I've been talking to D about reading to the belly. If he reads aloud he wants to go through Harry Potter or Shel Silverstein poetry - something "fun." I've got something more meaty in mind, like the encyclopedia.

When I was in grade school I remember watching a television program with my mom about a family of genius kids. The parents were of average intelligence, maybe slightly above average, but neither was a genius. However, each of their children were prodigies. One was graduating from an Ivy League school (maybe Harvard) when most kids would be graduating from middle school. When the scientists who were reporting on this phenomena gathered the facts, they theorized that this hyper-intelligence related to the parents reading aloud to the fetus in utero.

Ever since then, I've had it in my mind that I would read to my baby before it was born. Though I couldn't begin to theorize why an infant with a brand new brain and no language skills would be able to learn from the parents reading factual information as opposed to just talking to each other about day-to-day life, it wouldn't shock me to learn that reading helps them build the neural net and offers them an advantage when they do start attaching factual strings of information together.

Anyhow, what could it hurt? I certainly wouldn't mind learning what's in the pages of my encyclopedia. Of course, my brain is the opposite of the baby's brain right now. I can't retain much information at all. In fact, I'm acting like an air-head more often than not.

For example, I drove to the doctor's appointment yesterday. D got out of the car and purchased the parking ticket, placed it on the dashboard and locked the car.

Two hours later as we made a left turn out of the parking lot we heard an odd sound. He, smartly, suggested we go back to see what it was. I got out of the car and began to examine the pavement around where we made the turn in question. D looked on the roof. In one hand he held my cell phone, which is wrapped in a silicon non-slip sleeve. In the other hand he had my keys (the noise-making culprit.)

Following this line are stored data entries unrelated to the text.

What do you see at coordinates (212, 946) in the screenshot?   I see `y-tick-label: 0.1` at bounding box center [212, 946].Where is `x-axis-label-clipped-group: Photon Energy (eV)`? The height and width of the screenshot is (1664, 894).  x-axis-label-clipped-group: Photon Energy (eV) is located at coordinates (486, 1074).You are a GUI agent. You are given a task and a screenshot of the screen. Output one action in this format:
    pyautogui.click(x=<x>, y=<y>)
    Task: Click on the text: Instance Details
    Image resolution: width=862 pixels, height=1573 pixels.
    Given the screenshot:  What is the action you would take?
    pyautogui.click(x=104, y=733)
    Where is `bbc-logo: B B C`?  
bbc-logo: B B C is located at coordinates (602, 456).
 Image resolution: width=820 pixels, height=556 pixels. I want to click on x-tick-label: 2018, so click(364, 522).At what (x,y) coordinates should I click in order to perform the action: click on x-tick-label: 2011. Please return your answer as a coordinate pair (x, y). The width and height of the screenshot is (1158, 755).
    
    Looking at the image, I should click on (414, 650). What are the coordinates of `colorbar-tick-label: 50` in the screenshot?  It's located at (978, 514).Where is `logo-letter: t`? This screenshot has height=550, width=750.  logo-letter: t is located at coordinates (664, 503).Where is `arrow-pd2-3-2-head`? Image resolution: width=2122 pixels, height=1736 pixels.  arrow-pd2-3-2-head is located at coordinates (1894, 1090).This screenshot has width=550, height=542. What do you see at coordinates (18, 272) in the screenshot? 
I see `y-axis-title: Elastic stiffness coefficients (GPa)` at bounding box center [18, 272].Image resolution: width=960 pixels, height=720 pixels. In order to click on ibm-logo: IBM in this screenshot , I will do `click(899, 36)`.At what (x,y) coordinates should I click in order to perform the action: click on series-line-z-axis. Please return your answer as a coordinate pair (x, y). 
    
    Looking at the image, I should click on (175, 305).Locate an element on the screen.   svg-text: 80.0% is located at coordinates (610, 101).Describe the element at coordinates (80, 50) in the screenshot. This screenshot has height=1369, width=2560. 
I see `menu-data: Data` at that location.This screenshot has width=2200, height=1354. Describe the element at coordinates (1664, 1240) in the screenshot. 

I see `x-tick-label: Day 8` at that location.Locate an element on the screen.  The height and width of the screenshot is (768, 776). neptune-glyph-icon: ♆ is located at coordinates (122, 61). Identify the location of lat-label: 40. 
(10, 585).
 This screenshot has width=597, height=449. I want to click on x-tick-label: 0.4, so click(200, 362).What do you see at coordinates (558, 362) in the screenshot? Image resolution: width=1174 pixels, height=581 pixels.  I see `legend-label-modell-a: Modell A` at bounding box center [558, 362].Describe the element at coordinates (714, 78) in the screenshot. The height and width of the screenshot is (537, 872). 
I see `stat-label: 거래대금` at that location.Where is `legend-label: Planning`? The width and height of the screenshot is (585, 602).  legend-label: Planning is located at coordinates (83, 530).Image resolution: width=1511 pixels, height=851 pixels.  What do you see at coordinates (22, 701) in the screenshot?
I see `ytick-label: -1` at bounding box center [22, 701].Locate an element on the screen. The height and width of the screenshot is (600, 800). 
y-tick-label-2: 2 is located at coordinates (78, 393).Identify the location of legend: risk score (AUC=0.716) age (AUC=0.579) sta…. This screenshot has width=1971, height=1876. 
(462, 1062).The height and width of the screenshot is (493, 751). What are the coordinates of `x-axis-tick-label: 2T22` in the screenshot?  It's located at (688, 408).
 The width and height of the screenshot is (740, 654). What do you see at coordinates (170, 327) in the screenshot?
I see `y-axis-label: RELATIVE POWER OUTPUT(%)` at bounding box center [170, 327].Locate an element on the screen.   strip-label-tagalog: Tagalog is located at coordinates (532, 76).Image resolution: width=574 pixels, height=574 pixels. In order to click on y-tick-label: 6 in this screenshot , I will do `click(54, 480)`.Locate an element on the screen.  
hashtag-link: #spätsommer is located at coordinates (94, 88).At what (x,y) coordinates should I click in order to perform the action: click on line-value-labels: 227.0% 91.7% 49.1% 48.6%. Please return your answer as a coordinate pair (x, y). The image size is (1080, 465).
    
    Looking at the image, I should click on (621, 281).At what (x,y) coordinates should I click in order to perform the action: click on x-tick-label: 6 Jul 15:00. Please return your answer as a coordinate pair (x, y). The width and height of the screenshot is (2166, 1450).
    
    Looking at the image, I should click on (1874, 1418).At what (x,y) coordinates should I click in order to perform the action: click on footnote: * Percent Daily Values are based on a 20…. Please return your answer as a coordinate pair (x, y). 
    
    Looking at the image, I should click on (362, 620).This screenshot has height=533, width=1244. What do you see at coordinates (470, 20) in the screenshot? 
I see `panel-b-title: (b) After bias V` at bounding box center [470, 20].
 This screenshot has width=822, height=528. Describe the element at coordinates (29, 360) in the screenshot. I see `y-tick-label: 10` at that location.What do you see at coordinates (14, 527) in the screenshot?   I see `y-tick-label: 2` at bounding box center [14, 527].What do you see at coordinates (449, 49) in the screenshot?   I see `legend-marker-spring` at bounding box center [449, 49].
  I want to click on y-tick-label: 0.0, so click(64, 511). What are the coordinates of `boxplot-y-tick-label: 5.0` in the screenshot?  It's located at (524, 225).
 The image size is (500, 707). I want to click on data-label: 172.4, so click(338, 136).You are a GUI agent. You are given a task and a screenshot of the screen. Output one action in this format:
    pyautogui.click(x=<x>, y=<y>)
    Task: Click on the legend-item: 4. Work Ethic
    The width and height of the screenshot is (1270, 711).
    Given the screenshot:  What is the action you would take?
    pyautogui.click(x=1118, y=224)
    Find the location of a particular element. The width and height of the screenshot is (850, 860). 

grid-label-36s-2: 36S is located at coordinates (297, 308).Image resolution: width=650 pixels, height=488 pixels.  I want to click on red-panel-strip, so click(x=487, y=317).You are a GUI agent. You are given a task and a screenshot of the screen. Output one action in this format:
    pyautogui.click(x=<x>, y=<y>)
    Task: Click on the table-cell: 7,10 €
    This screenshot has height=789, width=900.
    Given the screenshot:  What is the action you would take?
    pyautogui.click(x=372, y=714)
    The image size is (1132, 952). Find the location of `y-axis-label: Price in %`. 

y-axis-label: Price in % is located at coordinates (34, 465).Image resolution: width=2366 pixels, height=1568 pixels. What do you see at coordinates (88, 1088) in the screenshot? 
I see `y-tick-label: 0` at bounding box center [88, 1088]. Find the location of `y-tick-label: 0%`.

Retracing my steps I realize that when I got out of the car I opened the back door, put on my coat and put the two of my most important personal items on the roof and then promptly walked away. Duh. I need to get a compartmentalized handbag so that it is evident when things go missing. The cavernous purse I tote now is like a magical bag where things disappear even after I've just had them.

I could say that this is an isolated incident and fool myself (and you) into believing that my mistake was caused by an urgency to get to my doctor's appointment on time. But I have evidence that I am suffering, "Baby Brain." On Thursday I went to a taco shop for lunch. I ordered and paid for my burrito. When they called my number I got up and approached the counter. Somehow I walked out the door without my lunch! I got two steps out and realized that I had everything except what I went in for. So, I have to admit it. The rumors are true. Pregnant women get ditzy.

Having ranted about this I think I'll put off writing about current affairs until tomorrow. I do have something in mind, so I will return to post promptly. In the meantime, enjoy the crispness of the season.


2 comments:

Mortart said...

Thanks for the color change on your blog. It is now much easier to read. I note that many bloggers publish more than one blog. But I see no benefit in that, and it must be very time-consuming. As you probably note on my blog, I mix both memoirs and comments on current events in it. Not having had any children (my wife and I had three)in more than half a century, I have no advice on pregnancy matters. But I wish you the best on yours.

Karlo said...

Children are wonderful but waking in the middle of the night, every night--it's something for the young.